Key Hiraga
In the work of Key Hiraga (1936–2000), which slid from black line drawings into barking Day-Glo paintings, the human body is the key. Hiraga, who was raised outside of Tokyo, might have been under Dubuffet’s sway—particularly in how the Frenchman rendered his famous tomato-splat heads and bodies of the 1950s. By the mid-’60s, Hiraga’s paintings became less illustrative. And in 1967, he developed a character: a small man with a bowler hat and Brobdingnagian penis who often appears floating around worlds dominated by ecstatic colors and patterns. The figure is like a Japanese analogue to cartoonist Ralph Steadman’s frenetically wrought, Baconesque men and women. Hiraga was loosely associated with the Buraiha (or “unreliable”) collective of Japanese writers, who saw dissolution and pleasure as ways out of the asceticism and dreariness of the postwar period, a path away from the West. Yet Hiraga’s connection to the Buraiha was more of a resonant vibration than a definitive vote, as he had nothing explicitly against such influences. His inclusion in the traveling group show “The New Japanese Painting and Sculpture,” which opened at New York’s Museum of Modern Art in 1966, was a major turning point in his career. He also lived in Paris from 1964 to 1974, the period during which most of the art in this exhibition was made.

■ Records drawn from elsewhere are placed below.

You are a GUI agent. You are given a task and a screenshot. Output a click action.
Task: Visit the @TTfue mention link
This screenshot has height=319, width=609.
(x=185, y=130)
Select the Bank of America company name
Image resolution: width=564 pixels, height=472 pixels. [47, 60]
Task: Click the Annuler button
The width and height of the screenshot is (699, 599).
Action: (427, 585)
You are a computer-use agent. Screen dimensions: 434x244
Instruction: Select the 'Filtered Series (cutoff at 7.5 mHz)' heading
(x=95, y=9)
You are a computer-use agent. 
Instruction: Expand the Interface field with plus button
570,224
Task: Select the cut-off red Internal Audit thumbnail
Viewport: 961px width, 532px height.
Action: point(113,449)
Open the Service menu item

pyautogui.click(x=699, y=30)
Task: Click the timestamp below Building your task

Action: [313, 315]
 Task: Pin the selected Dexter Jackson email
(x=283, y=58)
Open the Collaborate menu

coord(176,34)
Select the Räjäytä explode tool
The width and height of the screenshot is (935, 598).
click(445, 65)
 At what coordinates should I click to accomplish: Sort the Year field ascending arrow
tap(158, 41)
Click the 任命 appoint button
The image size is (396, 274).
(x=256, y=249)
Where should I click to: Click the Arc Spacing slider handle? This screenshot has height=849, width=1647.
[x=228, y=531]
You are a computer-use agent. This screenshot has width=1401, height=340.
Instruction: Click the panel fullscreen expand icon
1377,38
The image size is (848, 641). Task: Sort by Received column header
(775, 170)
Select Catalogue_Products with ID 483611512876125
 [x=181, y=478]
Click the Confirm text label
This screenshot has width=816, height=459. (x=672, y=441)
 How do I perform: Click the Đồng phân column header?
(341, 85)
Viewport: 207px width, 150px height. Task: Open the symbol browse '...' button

The artist’s bowler man served as the grommet that held together this proper pinwheel of a show. Hiraga called him Mr. K and Mr. H—a coalescent being with a vast erotic appetite that absorbs other bodies. In several paintings, each titled either The Elegant Life of Mr. H or The Elegant Life of Mr. K, the polymorphous subject is rather tubelike. One canvas from 1970 depicts a squatting Mr. H, all pipey arms and legs. He’s outfitted in orange and pink stripes, fishnets, and a garter belt. His long, girthy nose is sheathed in a lavender condom. He’s holding another rubber—a gargantuan thing that looks like a dying eel—while fucking someone from behind. In another portrait of him, this time from 1972, he is considerably less gangly and comprises two separate anatomies, male and female. A body without organs? Or is he one enormous, throbbing organ—an endless erogenous zone? The colors hover near blue and pink, slightly less queasy but entirely visceral. In another acrylic from 1972, Mr. H seems to be a sort of crenellated Blue Meanie. Breasts, severed arteries, and a razor blade are placed in peaceful order, like the fresco on a demented mosque. The effect is of Zap Comix abstracted and pumped through a pasta stretcher. The figures contain wombs (or are they ovaries?), breasts for sure, and a lovely fine-lined wavy blue hair that recurs in other tableaux.
Hiraga’s shaggy anxiety seemed to cool at one point in this show. Rose and Candy II, 1978, reaches a visual resting place. It’s a single-genital symbol, a woman with no pants raising her tits under a sweater and licking a Popsicle: a sexist cliché, as were a lot of countercultural products at the time (including Zap Comix). Hiraga eventually worked his way into traditional Japanese iconography, using images from nineteenth-century wood-block prints. In Piggyback, 1981, a woman painted with a ukiyo-e grimace and an orange coiffure is riding a man’s shoulders. She seems to be fusing into him, and the characters loop into each other, turning gender into both a question and an irrelevance.
If you wonder where the works of Heinz Edelmann, Philip Guston, Richard Lindner, Robert Risko, and S. Clay Wilson intersect, it might be in the art of Hiraga, whose lurid corporeal twang amplifies and recontextualizes the images of many of his contemporaries.